On Thursday 08 October 2015 00:33:22 Raffi Enficiaud wrote:
Le 07/10/15 17:46, Andrey Semashev a écrit :
On 07.10.2015 18:38, Raffi Enficiaud wrote:
Sorry for asking this question again, but why? I do not see any added value in doing that, on the contrary I see only shortcomings.
As I said, I want my checked out copy of Boost to be ready for development. That's what I use it for, right?
Right,
git submodule update --recursive git submodule update --remote libs/the_library_on_which_I_am_working
is ready for development of the_library_on_which_I_am_working. Since your changes are not spanning the full set of submodules (and there are a lot of warnings in Git when you try to commit in a detached HEAD), this way looks cleaner to me.
It doesn't look cleaner to me. I don't commit to every submodule, that's true, but I do make PRs to many. I don't want to type the commands for each and every submodule I happen to edit. Instead I run two commands I mentioned before (which are in update.sh, conveniently lying in my local directory) and get what I want for all submodules.
I have no use in having a particular revision checked out because if I want to test my code, I want to test it against the actual state of Boost. If I want to modify some code (mine or not) I want to be able to commit and not remember whether I'm in a detached state or not.
My opinion is that once you checkout a develop or master branch of a specific module, you are departing from the master/develop branch of the superproject, and you are promoting yourself as a developer of the submodule.
That's your interpretation, but I have no problem with that. I am a developer.

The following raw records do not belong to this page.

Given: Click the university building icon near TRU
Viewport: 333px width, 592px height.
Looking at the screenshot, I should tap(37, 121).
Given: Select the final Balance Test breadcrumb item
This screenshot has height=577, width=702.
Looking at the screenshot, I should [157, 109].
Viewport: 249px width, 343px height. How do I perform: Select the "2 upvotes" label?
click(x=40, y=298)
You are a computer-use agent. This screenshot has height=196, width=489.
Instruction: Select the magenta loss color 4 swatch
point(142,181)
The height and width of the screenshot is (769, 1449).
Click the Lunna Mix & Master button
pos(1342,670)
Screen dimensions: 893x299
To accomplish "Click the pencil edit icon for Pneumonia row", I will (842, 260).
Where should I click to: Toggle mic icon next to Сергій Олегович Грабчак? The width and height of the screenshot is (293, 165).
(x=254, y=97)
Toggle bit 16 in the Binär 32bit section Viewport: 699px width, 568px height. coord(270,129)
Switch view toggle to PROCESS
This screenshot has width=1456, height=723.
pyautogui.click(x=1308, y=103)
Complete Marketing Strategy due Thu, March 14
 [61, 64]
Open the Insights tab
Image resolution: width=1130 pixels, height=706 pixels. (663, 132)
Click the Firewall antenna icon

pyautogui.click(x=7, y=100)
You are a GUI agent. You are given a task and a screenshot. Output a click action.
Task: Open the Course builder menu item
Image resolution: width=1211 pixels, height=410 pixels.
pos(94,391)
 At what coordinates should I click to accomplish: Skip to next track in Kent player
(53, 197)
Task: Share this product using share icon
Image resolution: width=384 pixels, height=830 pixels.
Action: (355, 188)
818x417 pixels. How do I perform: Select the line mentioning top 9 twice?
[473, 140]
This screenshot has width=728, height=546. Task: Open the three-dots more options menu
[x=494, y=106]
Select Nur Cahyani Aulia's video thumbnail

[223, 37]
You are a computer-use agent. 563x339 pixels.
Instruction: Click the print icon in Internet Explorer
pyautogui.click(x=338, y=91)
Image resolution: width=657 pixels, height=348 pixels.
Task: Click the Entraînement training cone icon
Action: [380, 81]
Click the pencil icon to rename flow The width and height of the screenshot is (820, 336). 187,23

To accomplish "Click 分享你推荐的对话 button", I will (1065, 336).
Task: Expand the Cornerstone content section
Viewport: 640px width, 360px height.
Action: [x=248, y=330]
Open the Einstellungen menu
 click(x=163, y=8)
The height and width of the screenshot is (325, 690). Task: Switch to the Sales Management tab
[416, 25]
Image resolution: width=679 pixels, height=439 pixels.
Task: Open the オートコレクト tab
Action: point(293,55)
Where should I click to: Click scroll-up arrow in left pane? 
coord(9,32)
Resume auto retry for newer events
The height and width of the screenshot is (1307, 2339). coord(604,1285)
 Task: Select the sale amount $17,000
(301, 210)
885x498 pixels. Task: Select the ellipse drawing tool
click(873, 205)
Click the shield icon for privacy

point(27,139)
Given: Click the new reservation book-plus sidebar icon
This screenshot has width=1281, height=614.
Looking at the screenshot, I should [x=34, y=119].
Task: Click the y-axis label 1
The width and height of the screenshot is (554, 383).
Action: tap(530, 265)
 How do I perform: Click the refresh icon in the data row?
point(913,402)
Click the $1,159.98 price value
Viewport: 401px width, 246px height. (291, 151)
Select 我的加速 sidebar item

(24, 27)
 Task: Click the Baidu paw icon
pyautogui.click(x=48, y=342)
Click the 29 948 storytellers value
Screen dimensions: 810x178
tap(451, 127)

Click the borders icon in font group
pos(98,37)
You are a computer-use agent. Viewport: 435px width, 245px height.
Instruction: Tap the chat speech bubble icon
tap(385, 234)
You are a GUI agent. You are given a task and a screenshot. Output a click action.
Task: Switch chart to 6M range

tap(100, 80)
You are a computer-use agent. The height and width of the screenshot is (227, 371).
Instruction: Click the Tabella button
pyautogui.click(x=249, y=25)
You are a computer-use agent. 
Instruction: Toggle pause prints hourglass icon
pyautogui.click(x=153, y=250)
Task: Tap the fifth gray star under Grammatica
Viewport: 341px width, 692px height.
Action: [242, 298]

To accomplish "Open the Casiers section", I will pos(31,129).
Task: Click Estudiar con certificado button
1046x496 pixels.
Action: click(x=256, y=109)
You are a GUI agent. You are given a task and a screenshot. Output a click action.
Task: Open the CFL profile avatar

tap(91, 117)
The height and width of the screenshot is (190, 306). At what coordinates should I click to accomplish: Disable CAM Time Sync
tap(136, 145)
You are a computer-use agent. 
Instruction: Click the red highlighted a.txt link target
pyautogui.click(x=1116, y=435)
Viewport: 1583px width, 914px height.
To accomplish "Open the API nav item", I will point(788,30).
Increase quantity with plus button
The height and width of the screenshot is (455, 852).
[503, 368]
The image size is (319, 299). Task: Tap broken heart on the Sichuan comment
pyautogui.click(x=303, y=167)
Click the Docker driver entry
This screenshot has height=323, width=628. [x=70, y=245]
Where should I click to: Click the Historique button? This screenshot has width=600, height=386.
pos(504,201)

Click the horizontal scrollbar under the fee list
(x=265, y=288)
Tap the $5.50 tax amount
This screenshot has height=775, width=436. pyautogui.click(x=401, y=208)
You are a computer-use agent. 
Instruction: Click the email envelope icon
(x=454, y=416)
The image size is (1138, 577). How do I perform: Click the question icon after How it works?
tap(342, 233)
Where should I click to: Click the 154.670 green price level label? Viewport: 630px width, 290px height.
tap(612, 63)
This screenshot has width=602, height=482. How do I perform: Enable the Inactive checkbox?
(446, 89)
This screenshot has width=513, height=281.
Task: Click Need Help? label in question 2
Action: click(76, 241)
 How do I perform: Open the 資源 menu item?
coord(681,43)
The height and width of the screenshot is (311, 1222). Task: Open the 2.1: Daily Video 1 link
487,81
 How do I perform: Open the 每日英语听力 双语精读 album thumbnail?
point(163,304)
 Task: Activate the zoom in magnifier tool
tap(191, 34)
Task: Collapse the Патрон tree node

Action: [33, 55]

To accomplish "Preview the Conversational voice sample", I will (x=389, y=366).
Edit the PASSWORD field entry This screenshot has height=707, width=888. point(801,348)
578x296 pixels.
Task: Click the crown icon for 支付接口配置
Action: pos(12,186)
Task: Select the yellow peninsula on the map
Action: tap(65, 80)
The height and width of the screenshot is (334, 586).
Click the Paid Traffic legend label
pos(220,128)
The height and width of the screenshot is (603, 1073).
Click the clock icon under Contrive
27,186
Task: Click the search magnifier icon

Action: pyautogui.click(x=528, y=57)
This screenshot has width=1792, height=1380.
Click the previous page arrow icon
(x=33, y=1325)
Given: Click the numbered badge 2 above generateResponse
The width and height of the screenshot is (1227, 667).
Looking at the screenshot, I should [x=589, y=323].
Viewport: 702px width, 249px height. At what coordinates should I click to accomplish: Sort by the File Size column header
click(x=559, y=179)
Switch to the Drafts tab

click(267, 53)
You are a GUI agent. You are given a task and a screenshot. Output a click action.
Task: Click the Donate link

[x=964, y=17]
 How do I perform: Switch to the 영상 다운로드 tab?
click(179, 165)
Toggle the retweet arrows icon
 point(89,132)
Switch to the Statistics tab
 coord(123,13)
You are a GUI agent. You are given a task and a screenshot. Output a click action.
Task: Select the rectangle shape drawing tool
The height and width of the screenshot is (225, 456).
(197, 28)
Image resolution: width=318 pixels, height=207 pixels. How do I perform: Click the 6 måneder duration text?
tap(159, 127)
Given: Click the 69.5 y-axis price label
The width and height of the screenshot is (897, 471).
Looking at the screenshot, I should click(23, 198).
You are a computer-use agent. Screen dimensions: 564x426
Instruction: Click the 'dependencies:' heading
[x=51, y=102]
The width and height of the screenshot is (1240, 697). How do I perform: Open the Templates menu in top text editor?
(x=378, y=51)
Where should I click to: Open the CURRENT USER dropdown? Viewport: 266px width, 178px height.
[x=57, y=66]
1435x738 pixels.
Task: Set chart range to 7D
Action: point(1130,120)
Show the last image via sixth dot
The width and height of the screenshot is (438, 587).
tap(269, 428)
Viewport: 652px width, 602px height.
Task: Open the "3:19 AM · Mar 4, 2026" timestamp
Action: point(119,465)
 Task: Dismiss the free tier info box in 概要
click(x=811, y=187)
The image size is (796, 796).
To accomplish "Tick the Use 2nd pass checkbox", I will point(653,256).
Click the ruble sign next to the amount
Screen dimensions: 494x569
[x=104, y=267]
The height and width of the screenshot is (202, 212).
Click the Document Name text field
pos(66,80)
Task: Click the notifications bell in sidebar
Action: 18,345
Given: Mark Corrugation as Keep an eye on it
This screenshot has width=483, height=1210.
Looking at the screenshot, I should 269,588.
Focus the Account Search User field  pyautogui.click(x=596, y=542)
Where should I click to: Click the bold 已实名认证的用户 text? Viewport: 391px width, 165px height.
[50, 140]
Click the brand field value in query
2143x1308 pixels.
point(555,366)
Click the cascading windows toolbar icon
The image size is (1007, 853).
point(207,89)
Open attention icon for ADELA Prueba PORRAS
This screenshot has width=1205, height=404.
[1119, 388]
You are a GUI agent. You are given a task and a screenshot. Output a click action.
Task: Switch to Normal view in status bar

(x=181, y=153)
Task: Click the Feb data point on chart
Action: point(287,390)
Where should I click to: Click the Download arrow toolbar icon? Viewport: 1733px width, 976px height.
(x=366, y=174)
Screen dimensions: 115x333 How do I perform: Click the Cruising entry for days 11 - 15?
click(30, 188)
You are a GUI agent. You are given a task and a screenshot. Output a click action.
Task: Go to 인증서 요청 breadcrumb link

In your case and the commands you are using, you become a developer of all submodules. /Developer/ is not exactly a /user/: in the case of boost.test, you are /not/ a developer, you do not care 99.9% of the time what commit boost.test is pointing to, it is just there and pointing to a revision that you use.
I see what you mean, but I don't consider myself as a blind consumer of other Boost libraries of which I'm not a formal maintainer. If I see a bug in Boost.Test I will probably try to fix it myself and create a PR, if I have time. But we're getting philosophical here.
This is also the same at the superproject level: let's say I am not "rewriting" the history this time, but pointing the superproject (the .git/modules/test/HEAD) boost.test submodule to the commit before things started to break (this is by design of the git submodule machinery, like svn externals).
This is currently impossible because of the bot looking for "develop" and bringing it to the superproject, but this is a plausible scheme for managing submodules and the overall stability of the superproject.
Right. And this is why submodules are badly suited for active development. The design of submodules is good as long as you want a fixed external dependency, which is perfect for snapshots, tags, releases, dependency management and so forth. Though even then I would have second thoughts about using git as a tool for dependency management. As soon as you start developing multiple submodules and try to be on the bleeding edge and keep things working the fixed dependencies only get in the way. This is closer to what is happening in Boost (in my view, at least). The automatic superproject updates are one indication of that, people committing to multiple submodules and doing synchronized changes is another. You may say it's lack of modularization and I'll call it collaboration and historical practice. It doesn't matter. In the end of the day, the way Boost works currently, I don't care if my code worked with 10-commits-old revision of Boost.Test or not - if it doesn't work with HEAD then I have a problem (or you have, if it turns out to be a regression in Boost.Test).